3.11 UNICEF UK also believes that the new strategy on Business and Human Rights should reference key tools for businesses to use in assessing their impact on child rights, such as the CRBP.
3.12 UNICEF UK notes that the FCO’s 2011 Democracy and Human Rights Report refers to “business” without distinguishing between companies which work directly with government and those which do not. At a time when both the FCO and the Department for International Development (DFID) are strategically scaling up their work with corporate partners,6 it seems reasonable that government departments should explicitly require, rather than simply “encourage”, good corporate behaviour from their partners. Government departments should actively press their corporate partners, contractors and suppliers to demonstrate evidence of compliance with international human rights regulations and standards, including those relating to child rights.
3.13 For example, companies should be required to show how a child rights perspective is being included in their human rights assessments (using the framework of the CRBP).
3.14 We also note that the Foreign Secretary has announced an additional £1.5 million in funding this year to support the FCO’s human rights work, and that the implementation of the UN Guiding Principles on Business and Human Rights will be one of two specific areas to benefit from this increased budget.7 We hope that in due course the FCO will set out further details about how this additional budget will be spent.
3.15 The way in which the new strategy will be monitored and reviewed will be critical to its effectiveness.

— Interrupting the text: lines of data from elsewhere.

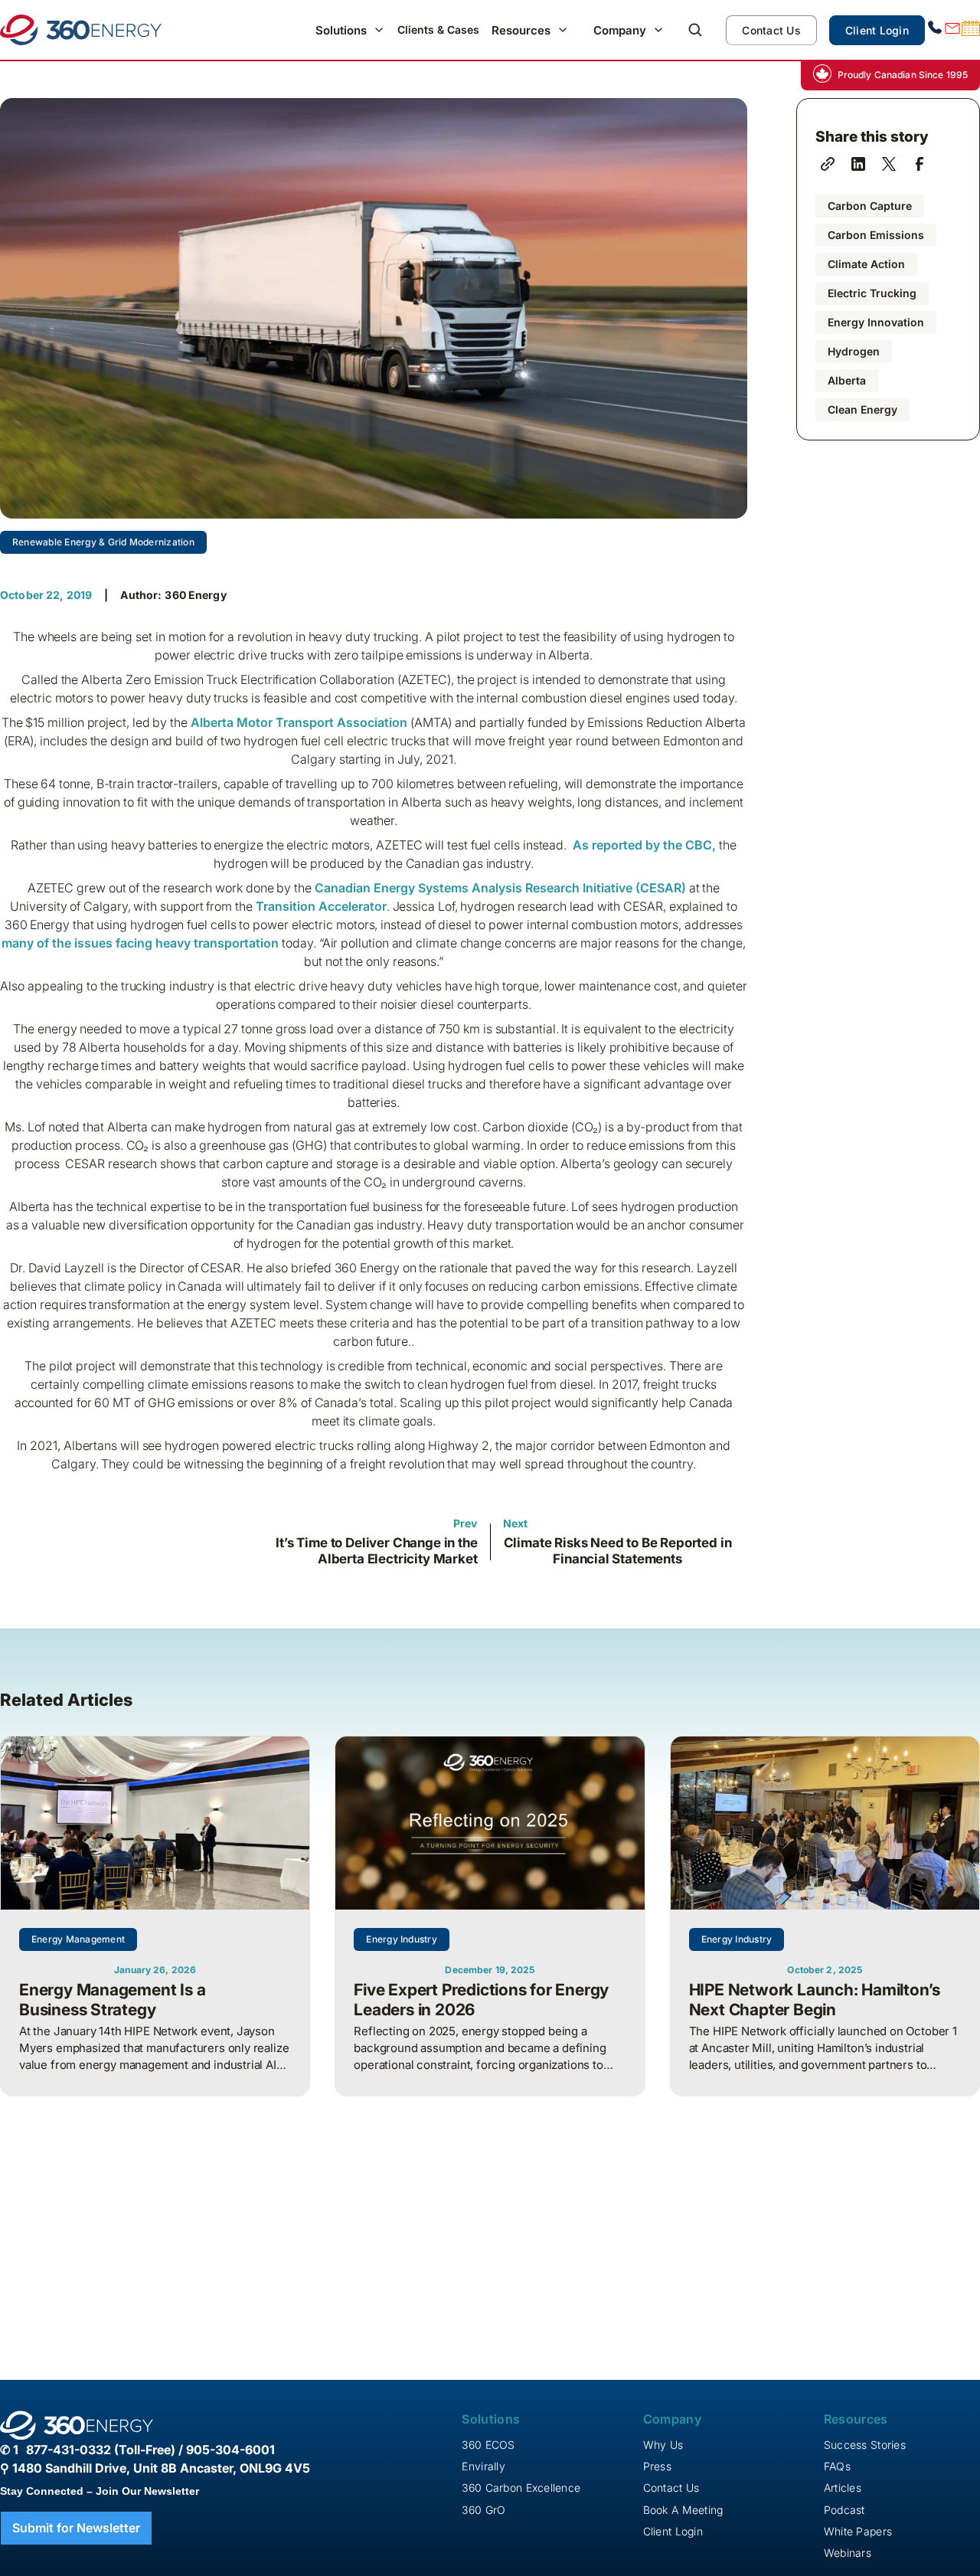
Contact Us (771, 30)
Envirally (483, 2466)
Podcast (844, 2509)
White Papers (858, 2531)
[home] (81, 30)
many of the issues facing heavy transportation (140, 943)
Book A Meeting (683, 2509)
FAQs (837, 2466)
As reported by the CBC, (644, 845)
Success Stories (865, 2444)
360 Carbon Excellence (521, 2487)
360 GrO (483, 2509)
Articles (842, 2487)
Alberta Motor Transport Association (299, 722)
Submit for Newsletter (76, 2527)
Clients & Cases (438, 29)
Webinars (847, 2552)
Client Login (877, 30)
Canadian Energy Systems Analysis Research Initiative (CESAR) (500, 887)
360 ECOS (488, 2444)
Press (657, 2466)
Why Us (663, 2444)
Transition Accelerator (321, 906)
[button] (350, 30)
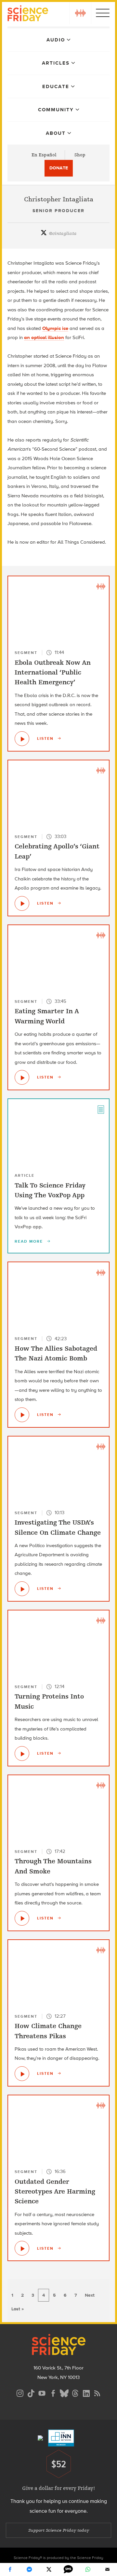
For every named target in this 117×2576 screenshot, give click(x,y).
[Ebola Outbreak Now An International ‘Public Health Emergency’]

An independent body with expertise on business and human rights, including child rights, should be established as part of the implementation of the strategy, with the authority to monitor how the strategy is being implemented across all government departments, and to publish its findings at set intervals.
25 May 2012
1 FCO response to the Foreign Affairs Committee Inquiry into the FCO’s human rights work in 2010-2011.
2 Guiding Principles on Business and Human Rights: Implementing the United Nations “Protect, Respect and Remedy” Framework, Commentary on Principle 12, http://www.business-humanrights.org/media/documents/ruggie/ruggie-guiding-principles-21-mar-2011.pdf
3 Ibid, Principle 24
4 See http://www.unicef.org.uk/csr The CRBP is the result of a joint initiative by UNICEF, the UN Global Compact and Save the Children, and were developed in active and detailed consultation with business experts, child rights experts, civil society, governments and children.
5 2011 Democracy and Human Rights Report: Case Study: The UN Guiding Principles on Business and Human Rights’ within section on “Promoting Responsible Business Practice”.
6 According to their 2011–15 business plans. The FCO’s business plan states its aim to “achieve a more commercially minded FCO” while DFID has set out its thinking in “The engine of development: The private sector and prosperity for poor people”, DFID paper, May 2011.